“The implementation of the Decision on the State of Emergency was not easy. We had to implement all decisions and recommendations of the Serbian Government, Ministries and Chamber of Commerce of Serbia, which are mostly of a general nature for a legal entity dealing with medicine production, where standards are raised and where our product is critical to the health of the nation. I believe we have been successful in this” said Galenika Head of Legal sector, Aleksandra Mitić.
How have you organized your business activities?
I am one of the members of Galenika’s Team for managing prevention measures against Corona virus, which has adopted, from the outset and outbreak of epidemics, a series of preventative measures to reduce the exposure of employees, clients, suppliers and business partners to the spread of the virus. After declaring a state of emergency, all employees who could work outside Galenika’s premises were sent to work from home, and so most of my associates, lawyers, are on homework assignment.
In our company, we have a documentation associate, our colleague Goca, who, in these conditions, is our eyes and ears, because she delivers to us post-mail, relevant contracts and other documentation. At the same time she is our PR, because she is the only legal sector employee who is physically still in Galenika and she has contacts with other organizational units.
I keep in touch with all team members on a daily basis, and occasionally we have sector meetings through Microsoft Teams meeting-protocol. They are hardworking, and there is great solidarity between them, so they help each other with their tasks.
The implementation of the Decision on the State of Emergency was not easy. We had to implement all decisions and recommendations of the Serbian Government, Ministries and Chamber of Commerce of Serbia, which are mostly of a general nature for a legal entity dealing with medicine production, where standards are raised and where our product is critical to the health of the nation. I believe we have been successful in this.

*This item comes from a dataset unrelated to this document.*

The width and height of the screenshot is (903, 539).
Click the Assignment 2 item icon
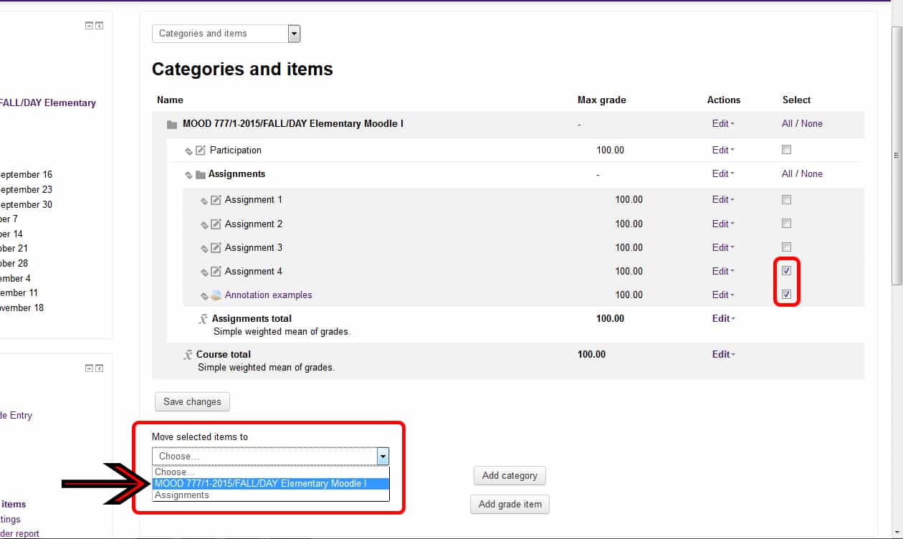pos(216,224)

How do you spend time during a pandemic?
As I returned from abroad in early March, I spent some time in isolation. Therefore, I can say that I got used to being at home, and almost never going out, except when needed. And I have to admit, sometimes it is easier for me not to move, than to prepare for 20 minutes for being out for 30 minutes and to spend twice as much time in disinfection and washing when I return. This is a time when I am much more with my kids than usual, which is mostly wonderful. However, it is also sometimes challenging to work from home, as kids are still small to take care of themselves. It is difficult for them to spend time primarily in the house, so we invent games at home – we make pictures a lot, play with plasticine, but we also make an Indian settlement with tents by throwing blankets over chairs, while the terrace is our construction site. When they get tired, they and their Mom watch cartoons a little. We love to applaud into at 20:00h, although they’re still not sure what exactly we’re doing, but they enjoy it immensely.
What will you do first after the state of emergency?
I think I’ll go to the hairdresser. A joke is circulating on Facebook saying that when all this goes through, it will be harder to schedule a hairdresser than magnetic resonance. I’m not someone who is obsessed with treatments, but it’s kind of synonymous with regular and everyday life. After that, there is one city I love and I always like to go back to. When I close my eyes I run into its narrow steep streets, I hear the neighbor chat in Italian, the church bells ring, the sun caresses my face, and the sea hits the cliffs as I hear the laughter of my children. Belgrade is my hometown and I love it immensely, while Rovinj is the city of my choice where only my family and I exist. When all this is over, I’ll cross the border, go to Rovinj, have a cappuccino and eat breakfast at the ”Batana” cafe while watching my boys run around the fountain.